Domain Bind Account Requirements

  • The domain bind account cannot expire, change, or be locked out. You must use this type of account configuration because the system uses the primary domain bind account as a service account to query Active Directory. If the primary domain bind account becomes inaccessible for some reason, the system then uses the auxiliary domain bind account. If both the primary and auxiliary domain bind accounts expire or become inaccessible, then you will not be able to log in to the Administration Console and update the configuration.
    Important: If both the primary and auxiliary domain bind accounts expire or become inaccessible, then you will not be able to log in to the Administration Console and update the configuration with working domain bind account information. If you do not set Never Expires on the primary or auxiliary domain bind accounts, you should make them have different expiration times. You will have to keep track as the expiration time approaches and update your Horizon Cloud domain bind account information before the expiration time is reached.
  • The domain bind account requires the sAMAccountName attribute. The sAMAccountName attribute must be 20 characters or less and cannot contain any of the following characters: "/ \ [ ] : ; | = , + * ? < >
  • At a minimum, the domain bind account must have read permissions which can look up AD accounts for all of the AD organizational units (OUs) that you anticipate using in the Desktop-as-a-Service operations that Horizon Cloud provides, such as assigning desktop VMs to your end users. The domain bind account needs the ability to enumerate objects from your Active Directory.
    Important: The typical default settings in Active Directory give a standard domain user account the ability to do that enumeration. However, if you have limited the security permission in your Active Directory, you must ensure that the domain bind account has read permissions for all the OUs and objects that you anticipate and expect to use with Horizon Cloud.

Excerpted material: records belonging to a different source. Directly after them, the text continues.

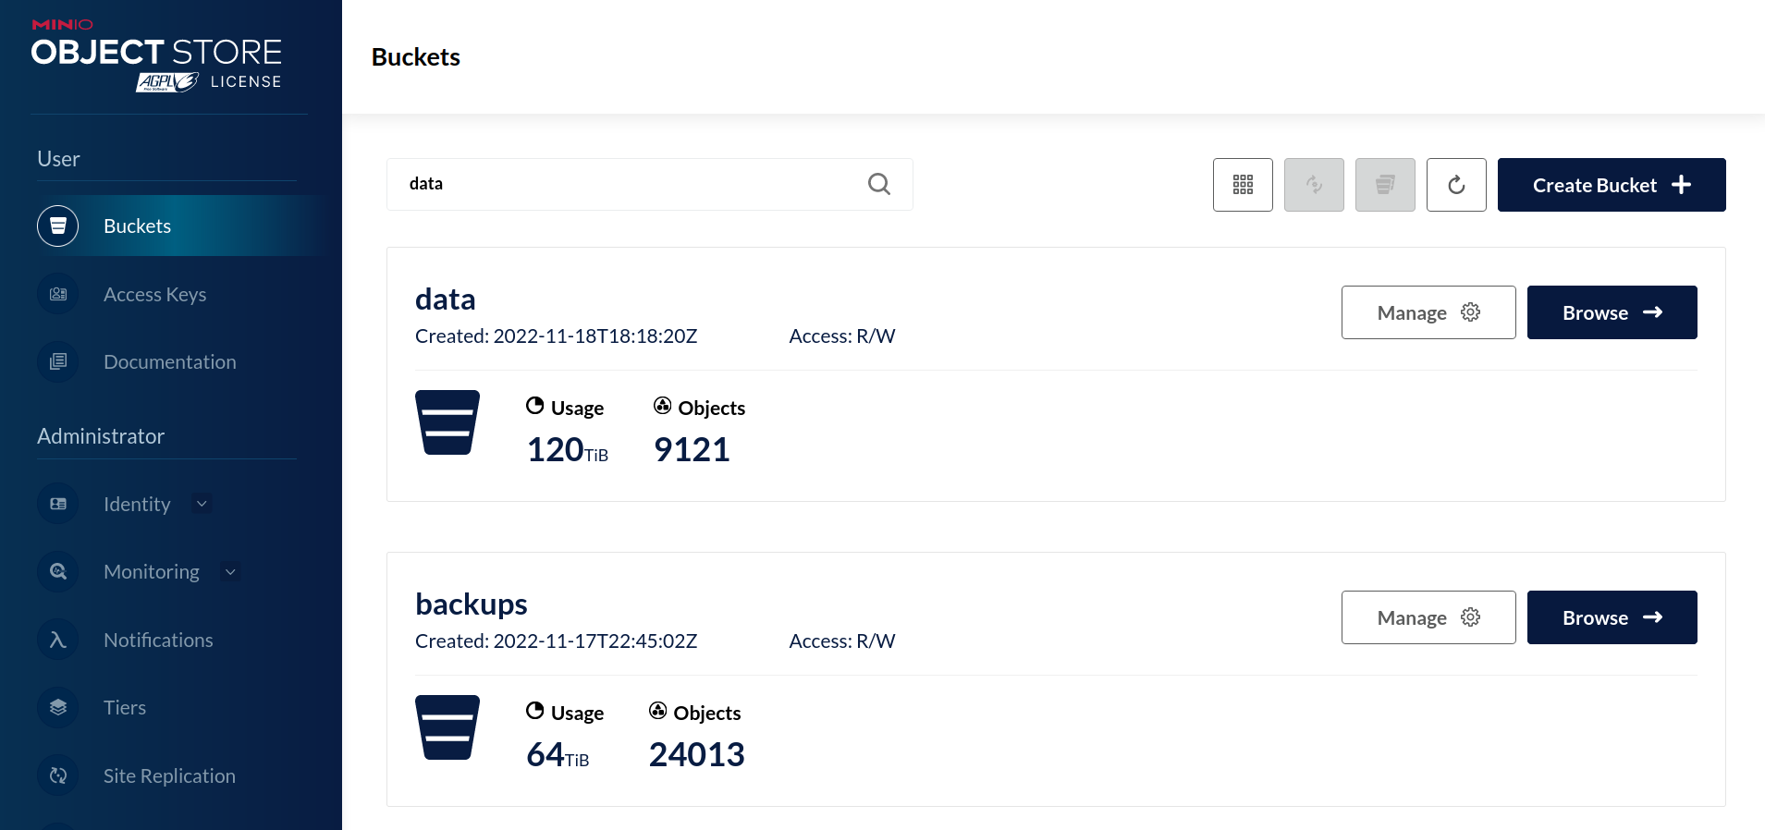This screenshot has width=1765, height=830.
Task: Open Documentation from the sidebar
Action: 169,362
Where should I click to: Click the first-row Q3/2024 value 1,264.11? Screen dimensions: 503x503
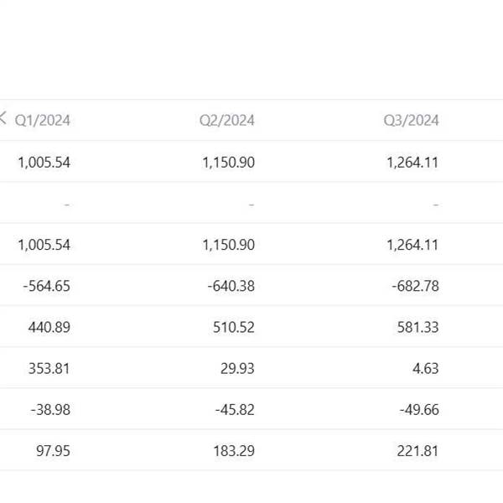pos(412,163)
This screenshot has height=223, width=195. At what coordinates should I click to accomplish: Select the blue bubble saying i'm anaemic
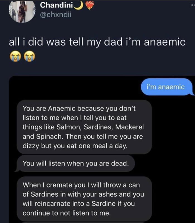point(166,87)
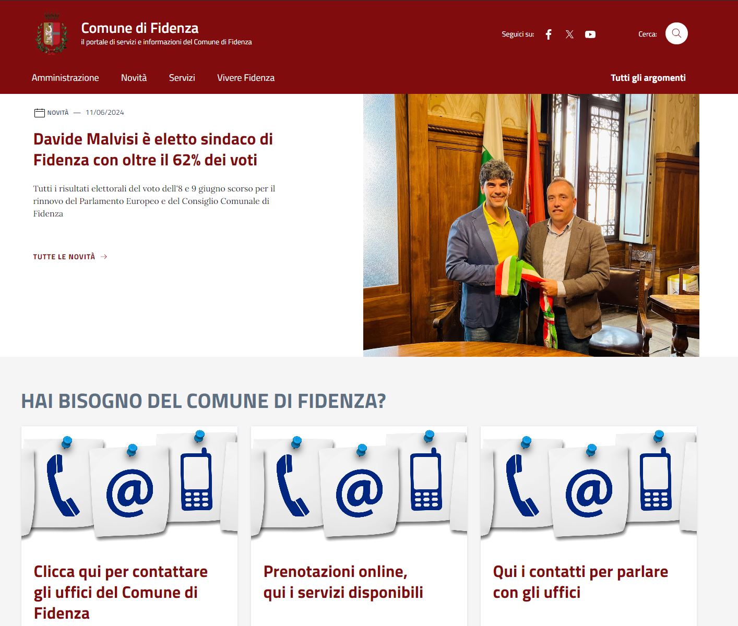The image size is (738, 626).
Task: Open the Facebook page icon
Action: point(549,34)
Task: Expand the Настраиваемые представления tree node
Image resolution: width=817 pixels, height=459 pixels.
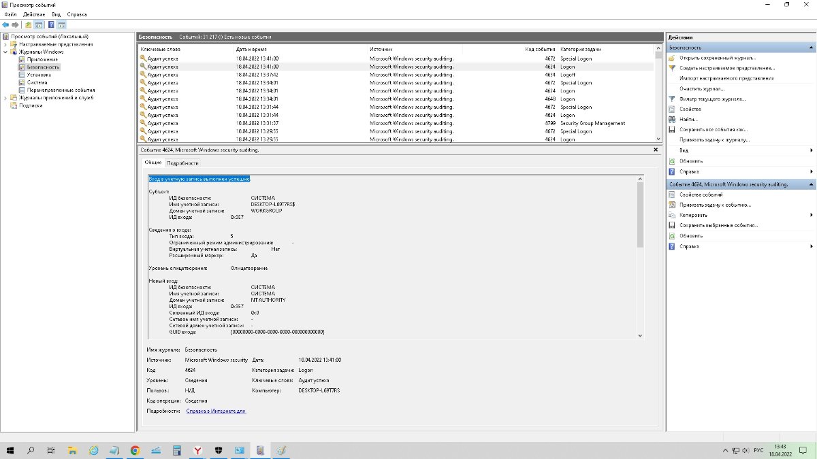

Domain Join Account Requirements

  • The domain join account cannot change or be locked out.
  • Ensure that you meet at least one of the following criteria:
    • In your Active Directory, set the domain join account to Never Expires.
    • Alternatively, configure an auxiliary domain join account that has a different expiration time than the first domain join account. If you choose this method, ensure that the auxiliary domain join account meets the same requirements as the main domain join account you configure in the Administration Console.
    Caution: If the domain join account expires and you have no working auxiliary domain join account configured, Horizon Cloud operations for sealing images and provisioning farm RDSH VMs and VDI desktop VMs will fail.
  • The domain join account requires the sAMAccountName attribute. The sAMAccountName attribute must be 20 characters or less and cannot contain any of the following characters: "/ \ [ ] : ; | = , + * ? < >
  • The domain join account needs the AD permissions in the following list.
    Important: Some of the AD permissions in the list are typically assigned by Active Directory to accounts by default. However, if you have limited the security permission in your Active Directory, you must ensure that the domain join account has these permissions for the OUs and objects that you anticipate and expect to use with Horizon Cloud.

    The system performs explicit permission checks on the domain join account within the OU you specify in the Active Directory registration workflow (in the Default OU field in that workflow) and within the OUs you specify in the farms and VDI desktop assignments you create, if those farm and VDI desktop assignment Computer OU fields are different from the default OU in the Active Directory registration.

    To cover the cases where you might ever use a sub-OU, a best practice is for you to set these permissions to apply for all descendant objects of the Computer OU. The AD permissions required on the domain join account are shown in the table below.

    Access Applies to
    List Contents This object and all descendant objects
    Read All Properties This object and all descendant objects
    Write All Properties All descendant objects
    Read Permissions This object and all descendant objects
    Reset Password Descendant Computer objects
    Create Computer Objects This object and all descendant objects
    Delete Computer Objects This object and all descendant objects
Caution:

Although you can set Full Control instead of setting all the permissions separately, it is still recommended that you set the permissions separately.